The ACA requires qualified health plans (QHPs) made available in state health insurance exchanges to offer 10 EHBs, one of which is prescription medications. As required by the ACA, the EHBs are to be based on offerings of typical employer plans as determined by the HHS Secretary. The new guidance was issued as a bulletin from the Center for Consumer Information and Insurance Oversight (CCIIO), the entity in the Centers for Medicare and Medicaid Services (CMS) charged with implementation of the ACA. The recommendations considered input from a number of sources about typical coverage, including an ACA-required survey of employer-sponsored coverage from the Department of Labor (DOL) and a report HHS commissioned from the Institute of Medicine (IOM) on "typical" employer plans. The DOL and IOM reports focused on the state of coverage, but did not recommend coverage details for exchanges. The CCIIO now seeks further input on the regulatory approach HHS plans to put forward for EHBs.
The extent to which medications need to be covered and the permitted degree of cost-sharing present key care issues. However, the CCIIO separates what is to be covered—a central EHB element—from cost-sharing provisions. Thus, the guidance generally focuses on what should be covered, not the financial extent to which it should be covered.From a coverage perspective, the Massachusetts health reform law is instructive. In 2006 it established a statutory requirement that health plans provide prescription drug coverage. At question was the acceptability of generic-only plans as the program was implemented. Eighteen months after the enactment of the law and subsequent debate, generic and brand coverage were required for minimum creditable coverage among plans in the commonwealth. Given that experience, concerns about generic-only coverage under the ACA have persisted. However, generic-only coverage is generally not considered to be "typical" as required by the ACA. A report from Milliman focusing on medication coverage in plans offered by employers found that health plans "almost always cover both brand and generic drugs." Regardless, vigilance may be prudent.
Given the latest guidance from CCIIO, the EHB is initially expected to be based on one of four benchmark plan types selected by each state, in an approach based on that used for the Children's Health Insurance Program (CHIP). They include, as listed in the bulletin: "1) the largest plan by enrollment in any of the three largest small group insurance products in the state's small group market; 2) any of the largest three state employee health benefit plans by enrollment; 3) any of the largest three national FEHBP plan options by enrollment; or 4) the largest insured commercial non-Medicaid Health Maintenance Organization (HMO) operating in the State."
An examination of drug coverage under plans that comprise the four benchmark plan types will help assess the implications of state selection of one plan over another for drug coverage. This is important because the benchmark chosen by the state will impact what must be covered on a formulary. If the benchmark covers a medication in a drug category or class, then all plans in that state exchange must offer "at least one drug in the same category or class," although variability will be allowed for what drugs are actually selected, following the flexibility of Medicare Part D. Using this approach, the extent to which drug categories or classes contain multiple-source medications presents the potential for largely generic formularies should the one-drug minimum be applied. Thus, safeguards are in order.

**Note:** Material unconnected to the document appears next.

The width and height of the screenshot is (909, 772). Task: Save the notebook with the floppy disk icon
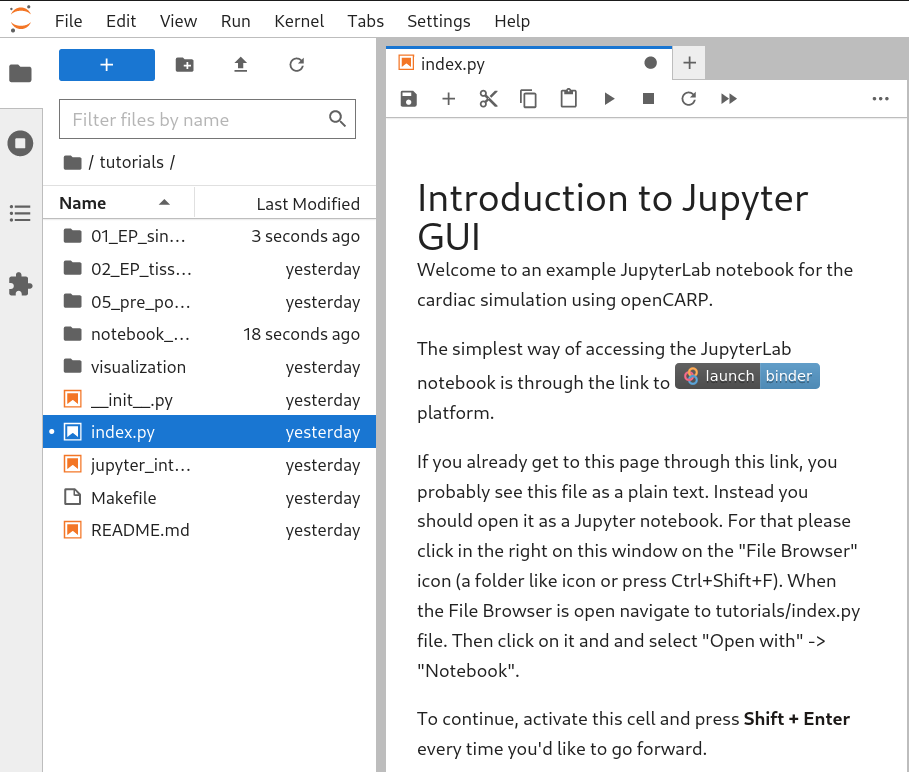(408, 99)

One approach to assure appropriate coverage would be the establishment of protected classes of drugs for plans offered in the exchanges as used by Medicare Part D, including antidepressants, antipsychotics, anticonvulsants, immunosuppressants, antiretrovirals, and antineoplastics (only those not covered under Part B). Medications that fall into one of these classes under Medicare Part D must include all of the medications in that class for coverage. Final regulatory guidance for drug coverage in EHBs may provide further input on this front.